▶ [Word and element location data]

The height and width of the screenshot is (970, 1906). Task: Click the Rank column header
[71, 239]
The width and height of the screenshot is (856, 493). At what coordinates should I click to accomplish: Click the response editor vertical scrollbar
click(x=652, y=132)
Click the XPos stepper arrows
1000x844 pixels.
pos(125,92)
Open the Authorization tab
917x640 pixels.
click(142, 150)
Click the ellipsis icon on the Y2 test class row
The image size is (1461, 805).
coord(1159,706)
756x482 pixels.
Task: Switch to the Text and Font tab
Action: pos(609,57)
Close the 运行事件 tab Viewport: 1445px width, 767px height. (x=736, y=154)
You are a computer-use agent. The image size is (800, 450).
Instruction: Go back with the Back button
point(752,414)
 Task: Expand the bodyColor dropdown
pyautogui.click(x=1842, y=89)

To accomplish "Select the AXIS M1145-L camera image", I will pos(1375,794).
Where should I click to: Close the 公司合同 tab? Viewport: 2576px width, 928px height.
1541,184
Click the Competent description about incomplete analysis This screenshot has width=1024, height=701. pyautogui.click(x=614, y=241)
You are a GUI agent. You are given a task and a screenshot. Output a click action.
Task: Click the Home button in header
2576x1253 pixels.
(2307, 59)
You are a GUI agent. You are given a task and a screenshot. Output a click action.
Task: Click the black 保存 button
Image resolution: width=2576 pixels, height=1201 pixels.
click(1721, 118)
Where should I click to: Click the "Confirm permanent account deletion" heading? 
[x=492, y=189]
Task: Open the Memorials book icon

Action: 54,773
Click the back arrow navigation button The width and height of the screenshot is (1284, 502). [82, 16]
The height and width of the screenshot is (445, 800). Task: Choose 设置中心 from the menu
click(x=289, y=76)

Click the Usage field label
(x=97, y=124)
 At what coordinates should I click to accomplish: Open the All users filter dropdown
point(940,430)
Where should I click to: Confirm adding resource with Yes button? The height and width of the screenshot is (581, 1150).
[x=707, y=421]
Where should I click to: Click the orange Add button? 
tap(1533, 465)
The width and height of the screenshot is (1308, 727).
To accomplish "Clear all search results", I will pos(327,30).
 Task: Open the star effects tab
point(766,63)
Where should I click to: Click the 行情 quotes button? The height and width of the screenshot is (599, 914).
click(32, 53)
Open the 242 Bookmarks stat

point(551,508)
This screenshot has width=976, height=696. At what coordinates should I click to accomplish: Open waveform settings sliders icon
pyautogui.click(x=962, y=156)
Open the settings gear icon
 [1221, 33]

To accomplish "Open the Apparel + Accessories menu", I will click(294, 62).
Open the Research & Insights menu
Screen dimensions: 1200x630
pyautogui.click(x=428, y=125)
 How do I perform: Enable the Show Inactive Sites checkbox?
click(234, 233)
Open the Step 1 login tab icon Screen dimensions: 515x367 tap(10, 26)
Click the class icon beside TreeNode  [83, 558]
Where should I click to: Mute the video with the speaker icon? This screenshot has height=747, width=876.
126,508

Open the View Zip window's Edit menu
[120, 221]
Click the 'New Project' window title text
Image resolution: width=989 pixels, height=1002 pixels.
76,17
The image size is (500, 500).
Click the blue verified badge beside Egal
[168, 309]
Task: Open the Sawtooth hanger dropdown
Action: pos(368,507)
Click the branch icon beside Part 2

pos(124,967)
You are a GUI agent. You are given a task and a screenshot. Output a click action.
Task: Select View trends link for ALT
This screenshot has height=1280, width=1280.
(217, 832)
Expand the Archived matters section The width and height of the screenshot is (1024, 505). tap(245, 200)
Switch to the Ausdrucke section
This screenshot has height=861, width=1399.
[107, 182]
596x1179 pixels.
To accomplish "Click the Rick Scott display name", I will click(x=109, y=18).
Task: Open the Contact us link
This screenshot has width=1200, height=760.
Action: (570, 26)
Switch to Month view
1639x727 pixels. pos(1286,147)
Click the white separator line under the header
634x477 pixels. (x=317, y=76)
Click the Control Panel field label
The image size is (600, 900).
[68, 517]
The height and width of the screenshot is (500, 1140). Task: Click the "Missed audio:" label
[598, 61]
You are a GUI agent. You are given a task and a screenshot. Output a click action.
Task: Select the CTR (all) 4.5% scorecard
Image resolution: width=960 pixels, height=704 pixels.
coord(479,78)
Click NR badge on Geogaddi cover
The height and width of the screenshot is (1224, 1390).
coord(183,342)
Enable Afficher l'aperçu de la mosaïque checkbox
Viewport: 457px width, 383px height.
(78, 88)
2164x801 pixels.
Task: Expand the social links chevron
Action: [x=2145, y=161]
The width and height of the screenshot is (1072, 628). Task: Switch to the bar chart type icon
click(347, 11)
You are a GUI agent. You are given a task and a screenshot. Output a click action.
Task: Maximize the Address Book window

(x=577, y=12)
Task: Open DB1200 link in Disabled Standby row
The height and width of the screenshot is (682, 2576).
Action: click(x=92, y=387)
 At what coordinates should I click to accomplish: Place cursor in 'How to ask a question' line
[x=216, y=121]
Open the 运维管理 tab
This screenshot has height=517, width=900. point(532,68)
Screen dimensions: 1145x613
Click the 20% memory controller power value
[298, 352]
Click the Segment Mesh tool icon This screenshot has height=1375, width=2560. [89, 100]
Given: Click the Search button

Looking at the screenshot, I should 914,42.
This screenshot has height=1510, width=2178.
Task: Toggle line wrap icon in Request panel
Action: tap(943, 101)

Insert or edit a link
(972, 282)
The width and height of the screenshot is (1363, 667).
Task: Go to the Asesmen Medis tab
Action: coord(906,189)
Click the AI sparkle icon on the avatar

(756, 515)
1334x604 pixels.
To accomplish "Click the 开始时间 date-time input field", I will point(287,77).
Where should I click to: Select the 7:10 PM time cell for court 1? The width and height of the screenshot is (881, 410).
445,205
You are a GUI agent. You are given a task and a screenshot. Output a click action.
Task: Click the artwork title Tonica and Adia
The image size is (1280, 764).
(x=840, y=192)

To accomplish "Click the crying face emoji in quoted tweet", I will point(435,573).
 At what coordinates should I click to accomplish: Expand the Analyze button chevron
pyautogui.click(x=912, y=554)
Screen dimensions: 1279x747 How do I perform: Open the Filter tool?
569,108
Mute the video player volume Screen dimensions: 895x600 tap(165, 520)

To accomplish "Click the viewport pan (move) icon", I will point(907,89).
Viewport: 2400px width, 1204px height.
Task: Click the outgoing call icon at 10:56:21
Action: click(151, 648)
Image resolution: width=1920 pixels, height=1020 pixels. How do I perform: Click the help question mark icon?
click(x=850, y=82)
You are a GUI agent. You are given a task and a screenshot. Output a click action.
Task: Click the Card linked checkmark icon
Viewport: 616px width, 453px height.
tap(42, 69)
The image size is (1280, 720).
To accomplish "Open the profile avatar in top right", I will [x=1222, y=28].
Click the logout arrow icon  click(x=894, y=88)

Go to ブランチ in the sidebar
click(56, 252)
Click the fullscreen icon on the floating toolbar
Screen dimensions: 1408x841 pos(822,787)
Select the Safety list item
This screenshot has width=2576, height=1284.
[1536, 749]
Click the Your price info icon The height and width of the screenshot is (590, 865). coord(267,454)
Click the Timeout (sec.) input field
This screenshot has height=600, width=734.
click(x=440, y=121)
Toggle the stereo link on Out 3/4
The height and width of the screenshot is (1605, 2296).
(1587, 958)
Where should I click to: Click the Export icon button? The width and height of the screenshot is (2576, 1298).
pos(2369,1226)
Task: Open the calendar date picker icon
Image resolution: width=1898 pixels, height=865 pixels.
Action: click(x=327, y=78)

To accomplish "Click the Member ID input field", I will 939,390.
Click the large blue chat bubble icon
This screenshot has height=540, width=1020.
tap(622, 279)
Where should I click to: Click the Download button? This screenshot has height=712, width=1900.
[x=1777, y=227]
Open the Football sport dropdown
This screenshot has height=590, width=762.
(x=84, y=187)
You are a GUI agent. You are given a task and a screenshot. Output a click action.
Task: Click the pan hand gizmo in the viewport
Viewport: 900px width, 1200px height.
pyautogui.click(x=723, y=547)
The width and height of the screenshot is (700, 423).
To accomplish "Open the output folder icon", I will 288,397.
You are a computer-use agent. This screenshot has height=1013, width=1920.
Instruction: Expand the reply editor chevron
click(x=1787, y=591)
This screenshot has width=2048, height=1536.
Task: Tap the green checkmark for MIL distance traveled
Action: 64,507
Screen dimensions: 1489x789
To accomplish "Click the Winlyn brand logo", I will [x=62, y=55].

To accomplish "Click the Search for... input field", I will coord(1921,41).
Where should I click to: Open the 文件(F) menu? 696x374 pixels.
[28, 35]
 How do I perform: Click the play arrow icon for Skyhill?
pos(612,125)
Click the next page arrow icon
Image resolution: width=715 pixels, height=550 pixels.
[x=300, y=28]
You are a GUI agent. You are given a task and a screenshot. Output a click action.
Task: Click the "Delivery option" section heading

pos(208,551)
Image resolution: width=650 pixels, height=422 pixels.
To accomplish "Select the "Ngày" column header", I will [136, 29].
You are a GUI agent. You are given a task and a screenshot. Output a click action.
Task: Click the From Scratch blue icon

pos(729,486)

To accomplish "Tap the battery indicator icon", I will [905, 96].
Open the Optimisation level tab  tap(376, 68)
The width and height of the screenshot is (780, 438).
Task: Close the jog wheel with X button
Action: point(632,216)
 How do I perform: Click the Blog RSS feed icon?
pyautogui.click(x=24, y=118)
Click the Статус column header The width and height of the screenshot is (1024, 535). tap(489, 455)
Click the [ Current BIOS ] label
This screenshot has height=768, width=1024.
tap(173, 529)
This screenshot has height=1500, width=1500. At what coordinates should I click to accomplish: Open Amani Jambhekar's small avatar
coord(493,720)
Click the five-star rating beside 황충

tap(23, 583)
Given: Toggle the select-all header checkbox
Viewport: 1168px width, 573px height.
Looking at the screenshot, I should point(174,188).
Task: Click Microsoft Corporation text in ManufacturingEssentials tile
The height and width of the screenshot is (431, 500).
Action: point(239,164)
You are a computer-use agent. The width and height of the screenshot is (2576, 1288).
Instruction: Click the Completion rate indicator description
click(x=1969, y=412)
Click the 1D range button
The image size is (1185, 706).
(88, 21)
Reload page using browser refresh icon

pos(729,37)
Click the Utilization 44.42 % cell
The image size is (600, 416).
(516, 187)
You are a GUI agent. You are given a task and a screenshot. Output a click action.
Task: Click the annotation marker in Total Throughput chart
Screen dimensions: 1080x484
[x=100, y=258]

▶ [What is asked]
Convert the entries from the line with "Open the Optimisation" to the line with "Looking at the screenshot, I should point(174,188)." into a numbered list, leaving out any blank lines.

▶ [Task result]
1. Open the Optimisation level tab  tap(376, 68)
2. The width and height of the screenshot is (780, 438).
3. Task: Close the jog wheel with X button
4. Action: point(632,216)
5.  How do I perform: Click the Blog RSS feed icon?
6. pyautogui.click(x=24, y=118)
7. Click the Статус column header The width and height of the screenshot is (1024, 535). tap(489, 455)
8. Click the [ Current BIOS ] label
9. This screenshot has height=768, width=1024.
10. tap(173, 529)
11. This screenshot has height=1500, width=1500. At what coordinates should I click to accomplish: Open Amani Jambhekar's small avatar
12. coord(493,720)
13. Click the five-star rating beside 황충
14. tap(23, 583)
15. Given: Toggle the select-all header checkbox
16. Viewport: 1168px width, 573px height.
17. Looking at the screenshot, I should point(174,188).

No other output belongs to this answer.